[Dataset entries]

- - - - -

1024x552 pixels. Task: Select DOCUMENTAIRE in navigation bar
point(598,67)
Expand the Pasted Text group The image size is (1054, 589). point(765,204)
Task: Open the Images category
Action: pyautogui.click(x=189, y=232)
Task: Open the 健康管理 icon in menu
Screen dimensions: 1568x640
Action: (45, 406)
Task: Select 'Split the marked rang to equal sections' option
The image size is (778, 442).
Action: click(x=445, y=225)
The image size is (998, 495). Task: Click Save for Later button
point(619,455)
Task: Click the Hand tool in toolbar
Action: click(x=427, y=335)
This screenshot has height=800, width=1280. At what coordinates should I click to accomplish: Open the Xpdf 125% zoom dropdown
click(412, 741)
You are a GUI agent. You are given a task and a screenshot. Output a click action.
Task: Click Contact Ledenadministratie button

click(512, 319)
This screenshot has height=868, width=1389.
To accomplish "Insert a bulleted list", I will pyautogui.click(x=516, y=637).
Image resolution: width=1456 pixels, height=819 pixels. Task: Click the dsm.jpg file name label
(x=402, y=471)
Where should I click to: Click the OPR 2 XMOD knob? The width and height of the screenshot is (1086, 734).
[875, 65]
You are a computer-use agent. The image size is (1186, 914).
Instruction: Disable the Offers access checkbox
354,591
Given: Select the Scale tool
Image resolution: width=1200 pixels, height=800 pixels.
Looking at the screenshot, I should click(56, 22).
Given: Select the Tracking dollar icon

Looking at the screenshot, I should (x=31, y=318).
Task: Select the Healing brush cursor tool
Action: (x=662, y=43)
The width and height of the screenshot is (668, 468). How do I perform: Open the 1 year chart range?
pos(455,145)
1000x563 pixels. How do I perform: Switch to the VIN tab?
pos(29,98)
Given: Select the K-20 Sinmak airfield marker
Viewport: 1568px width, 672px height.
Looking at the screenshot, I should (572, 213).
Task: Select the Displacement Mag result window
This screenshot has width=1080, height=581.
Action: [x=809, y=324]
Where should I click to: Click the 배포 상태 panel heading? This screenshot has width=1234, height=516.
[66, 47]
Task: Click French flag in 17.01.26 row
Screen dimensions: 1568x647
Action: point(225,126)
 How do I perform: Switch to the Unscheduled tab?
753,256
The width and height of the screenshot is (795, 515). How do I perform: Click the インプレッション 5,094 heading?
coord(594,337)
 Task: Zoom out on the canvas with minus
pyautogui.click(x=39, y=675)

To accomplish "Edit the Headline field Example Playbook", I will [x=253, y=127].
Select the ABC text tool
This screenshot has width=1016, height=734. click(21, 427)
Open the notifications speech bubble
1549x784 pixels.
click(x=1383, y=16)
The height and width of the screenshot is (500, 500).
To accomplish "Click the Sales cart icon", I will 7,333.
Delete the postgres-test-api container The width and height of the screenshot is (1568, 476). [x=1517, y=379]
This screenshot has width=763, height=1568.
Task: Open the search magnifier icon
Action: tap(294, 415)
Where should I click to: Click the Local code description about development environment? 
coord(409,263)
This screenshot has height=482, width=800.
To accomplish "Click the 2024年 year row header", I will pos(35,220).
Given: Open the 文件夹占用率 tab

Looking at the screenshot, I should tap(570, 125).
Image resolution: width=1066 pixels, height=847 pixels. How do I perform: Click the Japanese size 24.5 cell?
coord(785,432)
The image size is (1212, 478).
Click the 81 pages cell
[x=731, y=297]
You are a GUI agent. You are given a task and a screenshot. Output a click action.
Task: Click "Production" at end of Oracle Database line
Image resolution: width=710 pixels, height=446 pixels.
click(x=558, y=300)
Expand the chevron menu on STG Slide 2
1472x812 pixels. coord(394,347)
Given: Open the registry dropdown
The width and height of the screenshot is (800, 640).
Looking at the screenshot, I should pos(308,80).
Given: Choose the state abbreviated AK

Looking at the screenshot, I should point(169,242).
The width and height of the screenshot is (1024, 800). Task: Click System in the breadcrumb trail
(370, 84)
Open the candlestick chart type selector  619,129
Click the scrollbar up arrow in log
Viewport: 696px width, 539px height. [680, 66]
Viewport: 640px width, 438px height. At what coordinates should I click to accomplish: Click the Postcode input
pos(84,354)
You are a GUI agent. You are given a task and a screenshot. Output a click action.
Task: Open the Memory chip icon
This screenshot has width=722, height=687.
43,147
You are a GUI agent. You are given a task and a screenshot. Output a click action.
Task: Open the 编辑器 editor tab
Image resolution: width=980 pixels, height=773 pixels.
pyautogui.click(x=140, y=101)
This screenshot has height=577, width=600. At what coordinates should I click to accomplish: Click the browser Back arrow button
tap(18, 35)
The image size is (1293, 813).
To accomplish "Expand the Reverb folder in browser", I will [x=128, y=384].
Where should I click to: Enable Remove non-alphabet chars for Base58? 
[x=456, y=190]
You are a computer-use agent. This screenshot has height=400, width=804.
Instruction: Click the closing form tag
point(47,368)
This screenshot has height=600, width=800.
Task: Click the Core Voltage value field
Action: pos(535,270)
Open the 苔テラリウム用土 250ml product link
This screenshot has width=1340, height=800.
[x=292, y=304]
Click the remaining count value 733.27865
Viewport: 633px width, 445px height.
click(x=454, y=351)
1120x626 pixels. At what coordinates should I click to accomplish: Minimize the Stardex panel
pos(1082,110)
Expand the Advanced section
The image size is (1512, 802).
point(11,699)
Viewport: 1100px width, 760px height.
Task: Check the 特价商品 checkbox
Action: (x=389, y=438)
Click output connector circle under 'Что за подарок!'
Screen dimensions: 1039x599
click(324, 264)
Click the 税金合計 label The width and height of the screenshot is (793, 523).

- - - - -

### WHAT THIS TASK INVOLVES
Please give back only the lines between the first line of the entries and the line with "Task: Select 'Split", both ends included, word for word.

### SOLUTION BELOW
1024x552 pixels. Task: Select DOCUMENTAIRE in navigation bar
point(598,67)
Expand the Pasted Text group The image size is (1054, 589). point(765,204)
Task: Open the Images category
Action: pyautogui.click(x=189, y=232)
Task: Open the 健康管理 icon in menu
Screen dimensions: 1568x640
Action: (45, 406)
Task: Select 'Split the marked rang to equal sections' option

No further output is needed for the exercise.